レトロウィルス以外のウィルスでもホストのゲノム内に内在化することがある.2010年にRNAウィルスの1グループであるボルナウィルスがヒトゲノムに内在化していることが明らかになった.調べてみると広範囲な動物にこの内在化が見られ,系統分析を行うと,ウィルス配列の分岐がその動物群の分岐よりはるかに新しいことが繰り返し観測され,過去から繰り返し内在化が生じていることがわかった.発現しているものもあり,何らかの機能を持つこともあるようだ.

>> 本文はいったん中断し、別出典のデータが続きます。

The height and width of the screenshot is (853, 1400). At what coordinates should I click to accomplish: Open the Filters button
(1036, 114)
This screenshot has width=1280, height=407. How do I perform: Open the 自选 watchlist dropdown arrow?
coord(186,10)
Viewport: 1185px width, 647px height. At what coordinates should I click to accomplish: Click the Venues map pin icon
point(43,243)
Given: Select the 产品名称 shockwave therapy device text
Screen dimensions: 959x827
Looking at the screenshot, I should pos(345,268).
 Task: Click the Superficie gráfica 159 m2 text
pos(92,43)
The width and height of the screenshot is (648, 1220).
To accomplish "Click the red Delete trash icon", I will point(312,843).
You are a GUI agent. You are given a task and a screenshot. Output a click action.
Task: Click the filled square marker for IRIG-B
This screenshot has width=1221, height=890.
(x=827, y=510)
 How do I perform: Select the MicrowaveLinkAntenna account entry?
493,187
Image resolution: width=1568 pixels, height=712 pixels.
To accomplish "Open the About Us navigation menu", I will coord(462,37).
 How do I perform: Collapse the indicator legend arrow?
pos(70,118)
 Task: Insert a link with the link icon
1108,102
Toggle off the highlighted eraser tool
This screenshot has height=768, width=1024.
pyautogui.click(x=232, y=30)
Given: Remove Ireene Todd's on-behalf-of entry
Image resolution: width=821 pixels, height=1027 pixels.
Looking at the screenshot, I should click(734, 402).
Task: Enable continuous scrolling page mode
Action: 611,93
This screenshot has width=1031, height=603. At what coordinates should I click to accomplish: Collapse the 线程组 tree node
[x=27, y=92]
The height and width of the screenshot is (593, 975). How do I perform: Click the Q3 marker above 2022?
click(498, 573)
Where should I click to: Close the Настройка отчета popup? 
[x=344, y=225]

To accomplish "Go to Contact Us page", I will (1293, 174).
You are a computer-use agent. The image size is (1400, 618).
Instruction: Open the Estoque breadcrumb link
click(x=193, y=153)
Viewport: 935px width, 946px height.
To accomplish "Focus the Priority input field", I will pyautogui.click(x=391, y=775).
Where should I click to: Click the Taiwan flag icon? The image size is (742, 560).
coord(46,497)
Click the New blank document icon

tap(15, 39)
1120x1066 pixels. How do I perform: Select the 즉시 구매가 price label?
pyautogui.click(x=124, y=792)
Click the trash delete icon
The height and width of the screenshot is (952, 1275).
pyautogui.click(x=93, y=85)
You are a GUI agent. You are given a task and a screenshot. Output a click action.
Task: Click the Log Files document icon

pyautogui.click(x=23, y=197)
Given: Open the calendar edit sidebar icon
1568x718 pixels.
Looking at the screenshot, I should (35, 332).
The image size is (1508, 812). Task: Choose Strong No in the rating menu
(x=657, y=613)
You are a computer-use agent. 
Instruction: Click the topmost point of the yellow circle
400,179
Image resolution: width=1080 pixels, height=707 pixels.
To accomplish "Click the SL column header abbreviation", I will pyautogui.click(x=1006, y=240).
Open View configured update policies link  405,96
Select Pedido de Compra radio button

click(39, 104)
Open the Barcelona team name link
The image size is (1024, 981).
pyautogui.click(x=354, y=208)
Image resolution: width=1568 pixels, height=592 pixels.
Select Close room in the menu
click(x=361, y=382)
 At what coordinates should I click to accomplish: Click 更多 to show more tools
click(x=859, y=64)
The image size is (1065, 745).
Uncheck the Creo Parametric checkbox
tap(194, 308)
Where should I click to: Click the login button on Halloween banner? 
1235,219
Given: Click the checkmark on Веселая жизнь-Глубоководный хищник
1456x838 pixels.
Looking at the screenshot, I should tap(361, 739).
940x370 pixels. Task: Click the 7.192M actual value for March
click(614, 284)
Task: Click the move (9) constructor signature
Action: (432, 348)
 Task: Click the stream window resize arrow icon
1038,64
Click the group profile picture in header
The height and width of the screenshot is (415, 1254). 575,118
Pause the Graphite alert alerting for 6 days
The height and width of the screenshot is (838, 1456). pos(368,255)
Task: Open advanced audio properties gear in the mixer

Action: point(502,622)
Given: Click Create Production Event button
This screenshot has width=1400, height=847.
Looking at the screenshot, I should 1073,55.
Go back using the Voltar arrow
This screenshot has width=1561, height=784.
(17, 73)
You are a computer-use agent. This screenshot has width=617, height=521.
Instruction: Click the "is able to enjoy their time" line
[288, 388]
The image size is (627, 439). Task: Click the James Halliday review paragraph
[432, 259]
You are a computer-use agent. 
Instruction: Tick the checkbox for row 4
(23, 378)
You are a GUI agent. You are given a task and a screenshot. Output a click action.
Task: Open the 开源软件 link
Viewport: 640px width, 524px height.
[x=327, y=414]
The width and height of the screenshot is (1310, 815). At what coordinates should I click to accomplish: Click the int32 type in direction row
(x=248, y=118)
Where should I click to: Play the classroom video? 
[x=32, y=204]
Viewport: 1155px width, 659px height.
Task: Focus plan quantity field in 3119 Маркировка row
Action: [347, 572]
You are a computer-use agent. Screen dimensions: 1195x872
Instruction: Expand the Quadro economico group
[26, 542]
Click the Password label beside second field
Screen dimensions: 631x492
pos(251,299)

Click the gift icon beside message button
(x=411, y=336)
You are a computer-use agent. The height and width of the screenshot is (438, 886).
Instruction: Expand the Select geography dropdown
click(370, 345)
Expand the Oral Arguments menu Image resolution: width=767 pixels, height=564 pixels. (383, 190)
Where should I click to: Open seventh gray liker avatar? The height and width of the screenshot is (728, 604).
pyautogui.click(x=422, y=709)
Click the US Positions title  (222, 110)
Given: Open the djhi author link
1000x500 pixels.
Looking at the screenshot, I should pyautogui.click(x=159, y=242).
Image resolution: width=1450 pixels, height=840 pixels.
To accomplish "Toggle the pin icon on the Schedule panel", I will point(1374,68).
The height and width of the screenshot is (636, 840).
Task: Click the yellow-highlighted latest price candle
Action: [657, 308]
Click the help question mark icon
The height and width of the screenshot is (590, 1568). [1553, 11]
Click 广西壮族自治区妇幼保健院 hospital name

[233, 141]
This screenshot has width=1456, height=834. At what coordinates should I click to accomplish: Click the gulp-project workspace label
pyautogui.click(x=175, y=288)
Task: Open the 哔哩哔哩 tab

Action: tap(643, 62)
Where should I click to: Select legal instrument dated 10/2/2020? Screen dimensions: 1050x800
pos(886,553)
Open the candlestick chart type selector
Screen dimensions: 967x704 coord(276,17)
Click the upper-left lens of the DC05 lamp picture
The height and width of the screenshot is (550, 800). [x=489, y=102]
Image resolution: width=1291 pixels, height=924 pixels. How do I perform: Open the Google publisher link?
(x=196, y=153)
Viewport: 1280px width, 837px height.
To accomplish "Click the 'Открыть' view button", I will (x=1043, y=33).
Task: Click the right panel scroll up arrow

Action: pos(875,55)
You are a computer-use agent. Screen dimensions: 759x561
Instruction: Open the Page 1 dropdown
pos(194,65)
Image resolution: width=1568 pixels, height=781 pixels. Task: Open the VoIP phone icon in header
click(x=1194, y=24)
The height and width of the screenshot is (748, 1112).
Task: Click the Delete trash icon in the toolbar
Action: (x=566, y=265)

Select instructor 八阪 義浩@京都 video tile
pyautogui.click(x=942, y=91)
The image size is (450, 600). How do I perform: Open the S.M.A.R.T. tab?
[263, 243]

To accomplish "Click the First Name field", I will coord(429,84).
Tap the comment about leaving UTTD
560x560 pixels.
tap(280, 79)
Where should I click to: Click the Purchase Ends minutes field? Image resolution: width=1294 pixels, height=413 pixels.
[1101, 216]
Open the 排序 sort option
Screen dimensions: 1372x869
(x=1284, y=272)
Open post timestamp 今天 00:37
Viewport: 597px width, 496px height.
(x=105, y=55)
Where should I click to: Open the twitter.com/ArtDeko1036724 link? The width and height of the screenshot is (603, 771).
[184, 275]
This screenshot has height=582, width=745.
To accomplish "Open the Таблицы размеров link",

「Packaging mechanisms in viruses with segmented genomes」 鈴木善幸


ウィルスは通常1本鎖だが,中にはセグメント化されているものもある.ロタウィルスは8区画にセグメント化(事実上8本の染色体があるのと同じ)されており,増殖の際にどのようにこのセットを持つのかを調べてみると,何らかのシグナルがあって組み換えもしているようだということがわかってきた.


「哺乳類のゲノムに内在化したウイルス由来の配列データベース」 中川草


ヒトゲノムにある,内在化ウィルス由来配列のデータベース化に取り組んでいるという報告.



ワークショップはここまで.内在化ウィルス配列についてはあまり知識がなかったので面白かった.今後胎盤形成や皮膚の角質化以外にもいろいろな機能がわかってきそうだ.
昼休みまで少し時間が余り,一般口頭発表を覗いてみた.


一般口頭発表(一部)


性転換の進化に関する体長有利性説と個体群密度の影響:魚類の場合 桑村哲生


魚類の性転換についてはギーシュリンとワーナーによって,配偶の雌雄の体長差によって説明されている(オスの方が大きい場合にはメス→オス転換,体長差がなければ転換なし,メスの方が大きければオス→メス転換).しかし90年代以降,この予測に合わない事例や双方向への転換が見つかってきている.ここでは密度要因を組み込んで説明できることを示す.(密度が低いと出会いを求めてパッチ移動することが大きなリスクにつながり,それが転換のパターンを変えるという趣旨)
ホンソメワケベラは通常オスの方が大きく,メス→オス転換とされるが,低密度でオスオスペアが生じると小さい方のオスはオス→メス転換を起こす.これはメスを求めて他のパッチに移動すると危険なので転換を選択するとすれば理解できる.
ダルマハゼでは配偶する雌雄で体長差が無いので転換しないはずだが,オスが死亡してメスと若者が残されるとメスはオスに転換し,若者はメスになる.何らかの事情でオスオス,メスメスペアが残されると片方が性転換して配偶ペアを作る.これも同様に説明できる.

もっともな説明だが,なんだか要因が多くて説明としてはすっきりしていない印象だ.「より繁殖価の高い性に転換する」のが大原則だと説明し,移動による死亡リスクも繁殖価の計算に入れ込む方がすっきりするのではないだろうか.


ノソブランキウス属の視覚の多様化と性選択による婚姻色の多様化 寺井洋平


ノソブランキウス属には57種が属し,東アフリカの季節性の池に住む魚だ(雨期のみに存在し乾期は乾燥に耐える卵で越すために最も寿命の短い脊椎動物となっている).このグループのオスは種によって様々な婚姻色を持つ.これがどのような要因で決まっているのかを調べてみた.透明度の低い環境が通常なので,予想通りオプシンの発現は黄色から赤の領域のLWSが多かった.またこのLWS領域のオプシンは非常に多様化しており,婚姻色が多様化している理由であると思われる.なお同様の現象はシクリッドでも見つかっており,大規模な平行進化の例だと思われる.


以上で第二日の午前の部が終了だ.お昼は近くの釜揚げうどん屋で肉ぶっかけうどんを.関西風の牛肉がなかなかうまい.